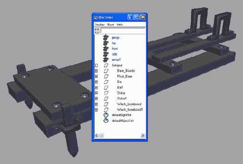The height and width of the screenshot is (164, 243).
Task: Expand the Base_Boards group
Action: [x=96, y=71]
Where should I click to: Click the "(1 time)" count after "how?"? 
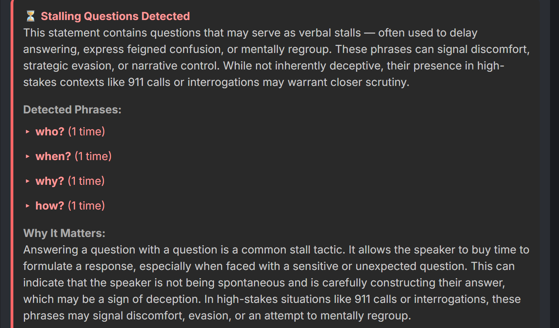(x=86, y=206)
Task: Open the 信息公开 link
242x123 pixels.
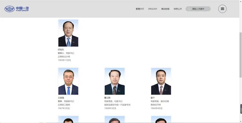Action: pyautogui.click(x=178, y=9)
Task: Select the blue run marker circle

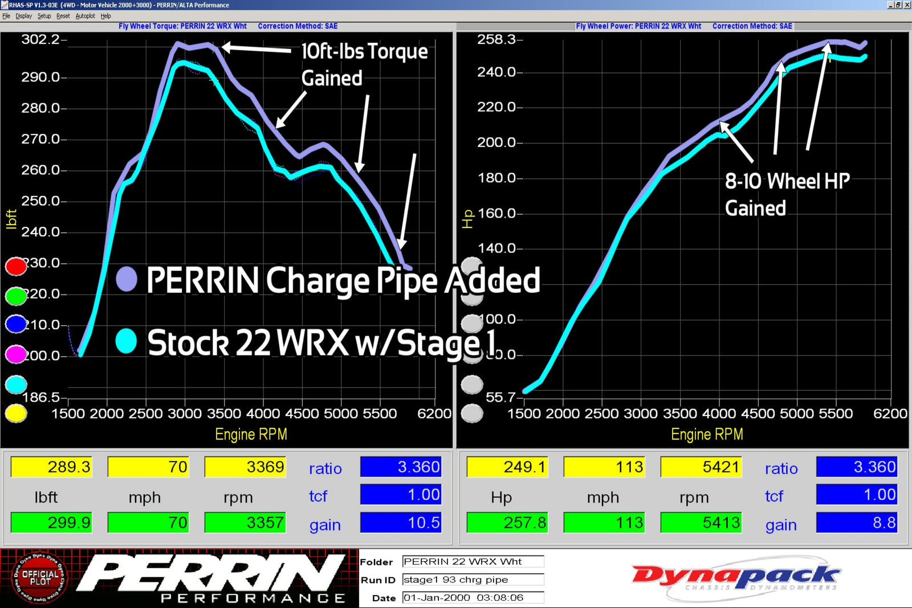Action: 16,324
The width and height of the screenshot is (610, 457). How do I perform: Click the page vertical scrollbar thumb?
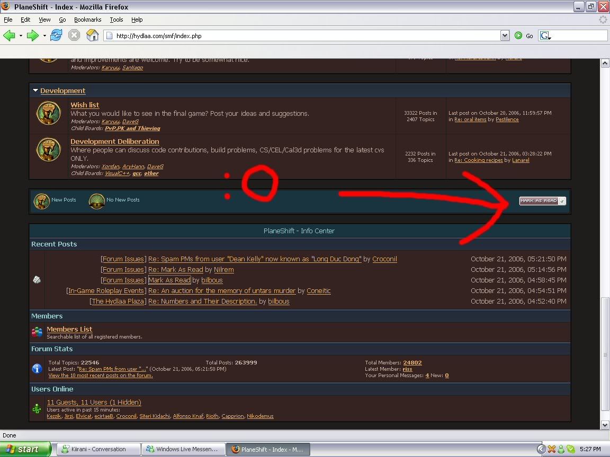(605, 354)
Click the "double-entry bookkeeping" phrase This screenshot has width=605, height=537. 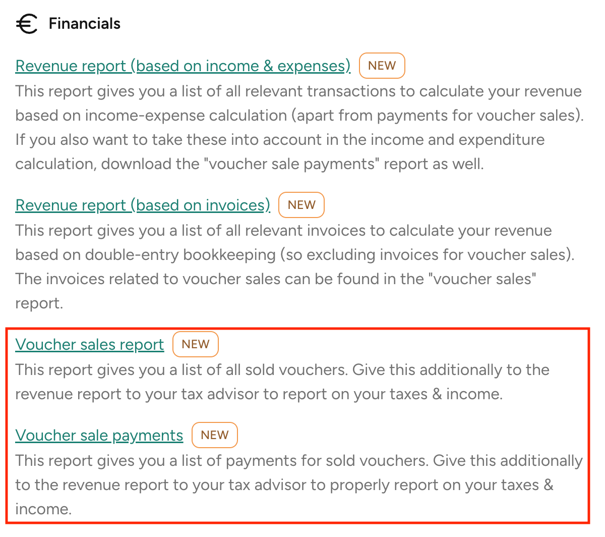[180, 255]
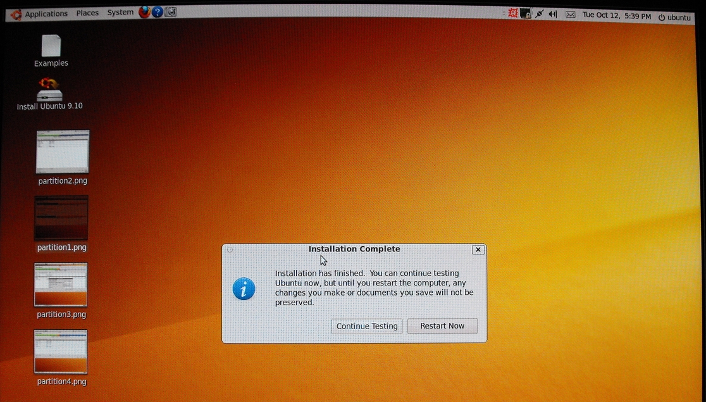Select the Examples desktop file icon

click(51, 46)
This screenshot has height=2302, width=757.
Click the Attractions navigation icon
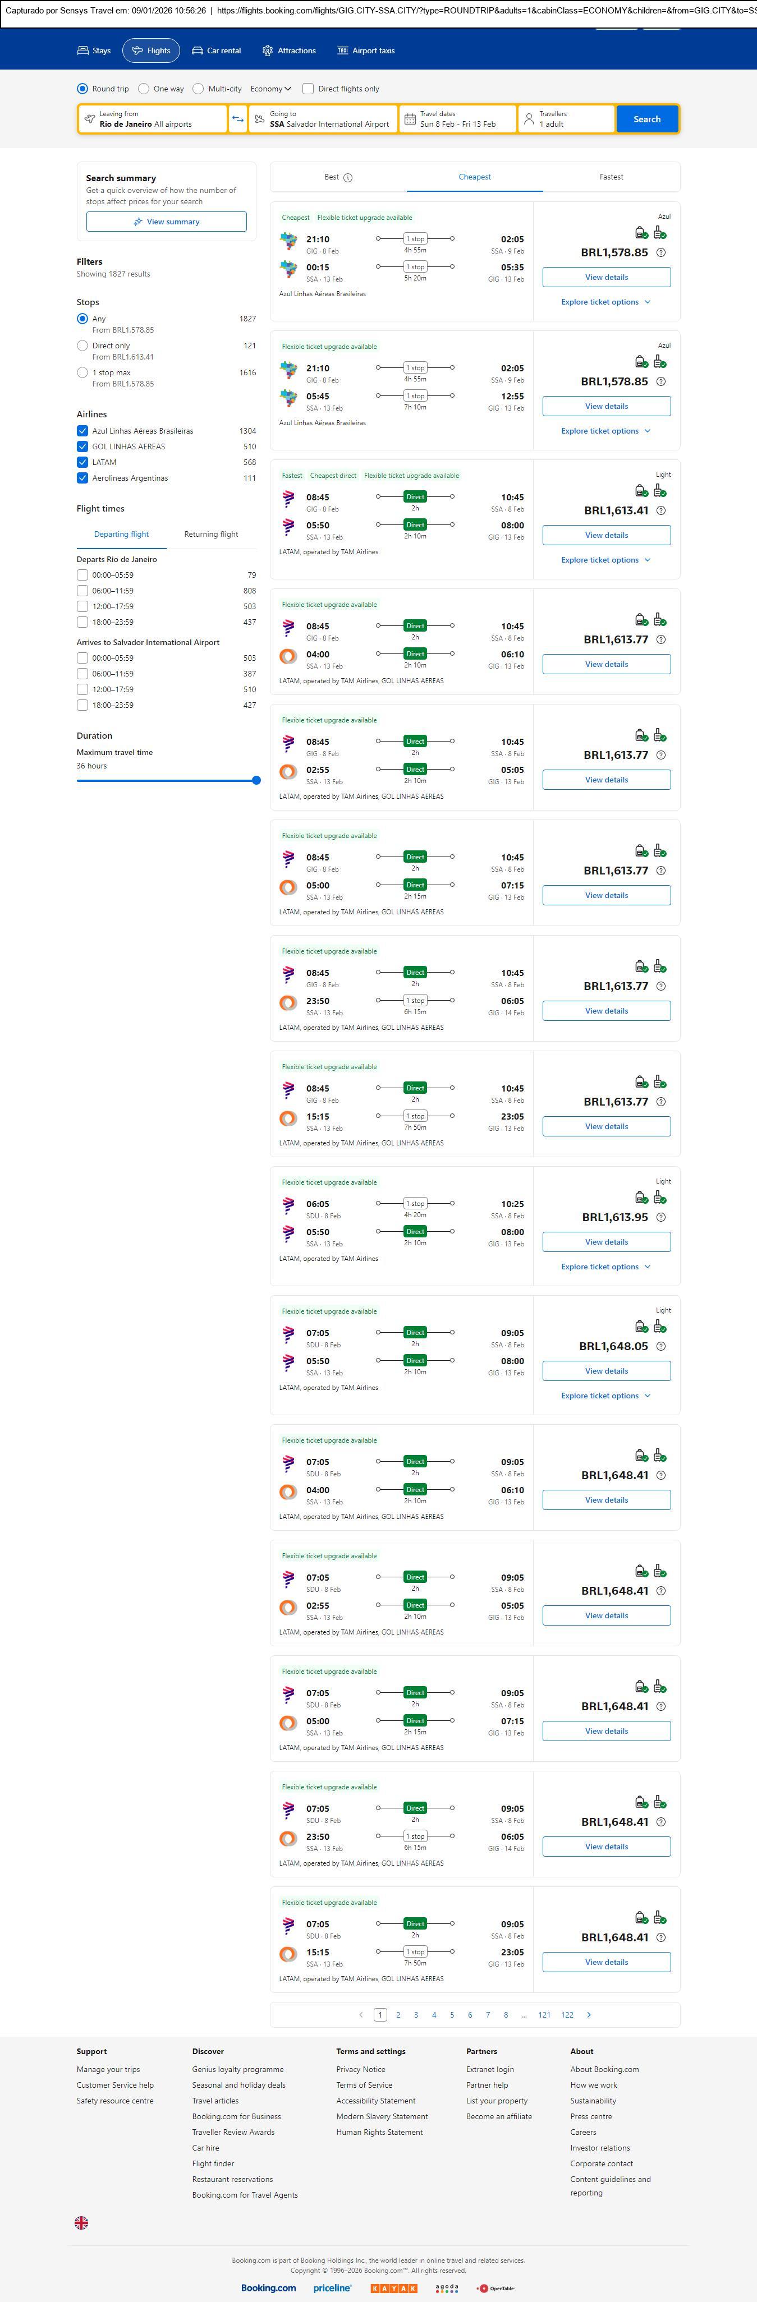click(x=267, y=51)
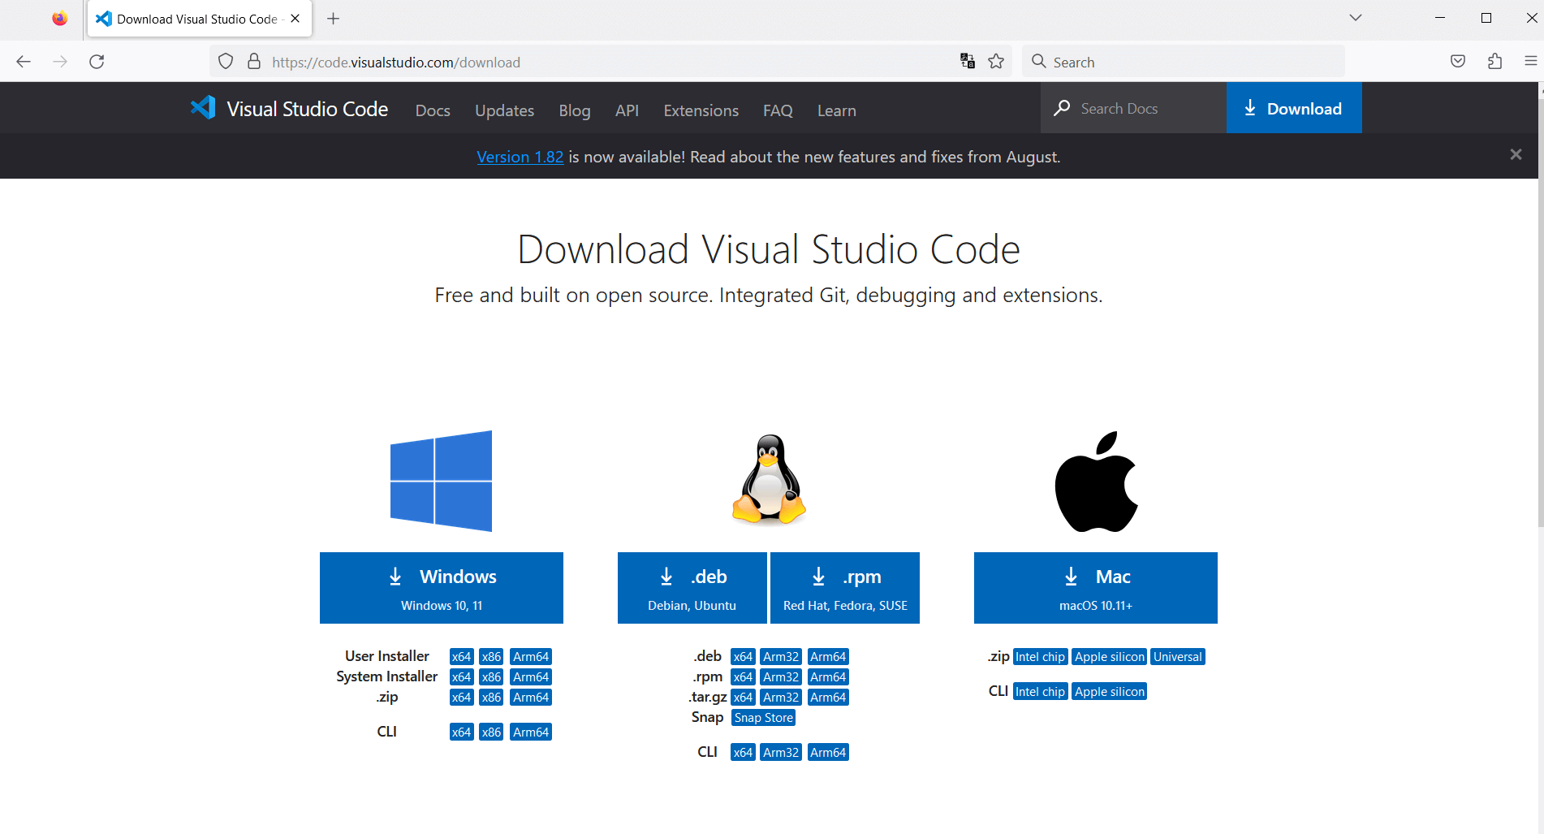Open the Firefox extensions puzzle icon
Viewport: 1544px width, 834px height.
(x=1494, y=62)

Assignment:
Without the pictures, repeat the line with "This screenshot has height=2302, width=757." and every line after it to the end of the listing, and nothing else.

Task result:
This screenshot has height=2302, width=757.
Click the Attractions navigation icon
click(x=267, y=51)
Open the Firefox extensions puzzle icon
Viewport: 1544px width, 834px height.
(x=1494, y=62)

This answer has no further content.